District information
- Type: Public

Other information
- Website: www.reynolds.k12.pa.us

= Reynolds School District (Pennsylvania) =

School district in Pennsylvania

The Reynolds School District is a rural, public school district serving parts of Mercer County, Pennsylvania. Reynolds School District encompasses approximately 88 sqmi encompassing the communities of Fredonia, West Salem Township, Delaware Township, and Pymatuning Township. The western border of the district is part of the Pennsylvania - Ohio border. According to 2000 federal census data, it served a resident population of 10,158. By 2010, the district's population declined to 9,611 people. It is built on what was once a military camp during World War II, Camp Reynolds. In 2009, the district residents' per capita income was $16,380 while the median family income was $42,200. In the Commonwealth, the median family income was $49,501 and the United States median family income was $49,445, in 2010.

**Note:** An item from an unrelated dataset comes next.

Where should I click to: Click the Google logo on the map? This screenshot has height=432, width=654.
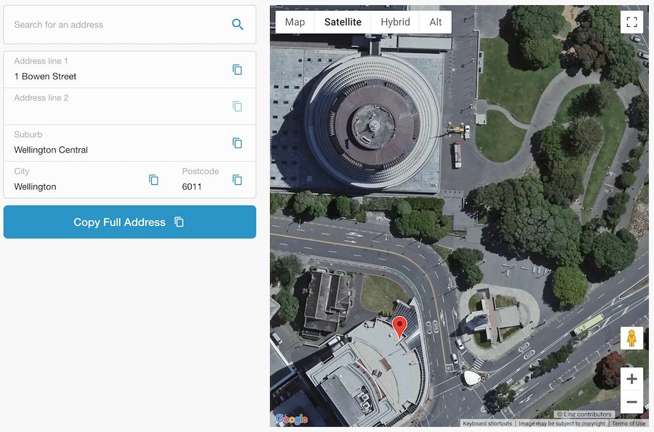290,419

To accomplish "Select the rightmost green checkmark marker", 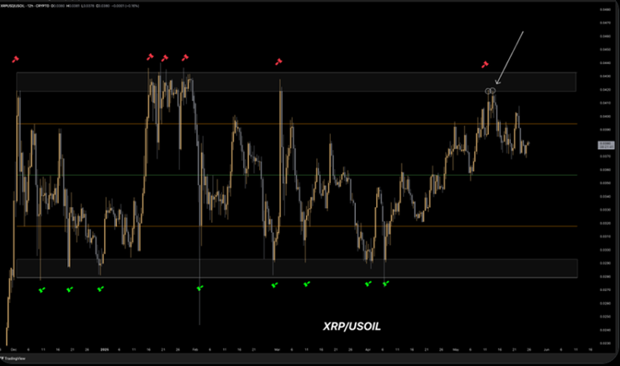I will 386,284.
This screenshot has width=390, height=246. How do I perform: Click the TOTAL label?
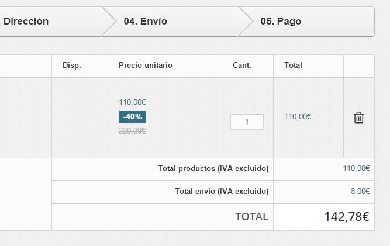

Reynolds School District operates two schools: Reynolds Elementary School and Reynolds Junior/Senior High School.

==Extracurriculars==
Reynolds School District offers a variety of clubs, activities and an extensive sports program.

===Sports===
The District funds:

- Boys
- Baseball - AA
- Basketball- A
- Cross Country - A
- Football Varsity and JV teams - A
- Golf - AA
- Track and Field - AA
- Wrestling	- AA

- Girls
- Basketball - A
- Cross Country - A
- Golf - AA
- Softball - A
- Track and Field - AA
- Volleyball - A

- Junior High School Sports

- Boys
- Basketball
- Cross Country
- Football
- Track and Field
- Wrestling

- Girls
- Basketball
- Cross Country
- Track and Field
- Volleyball

According to PIAA directory July 2013

In the year 2020, the Reynolds Jr/Sr High School Football team made it to the State Championships. Their best record in 2020 was 10-0-0.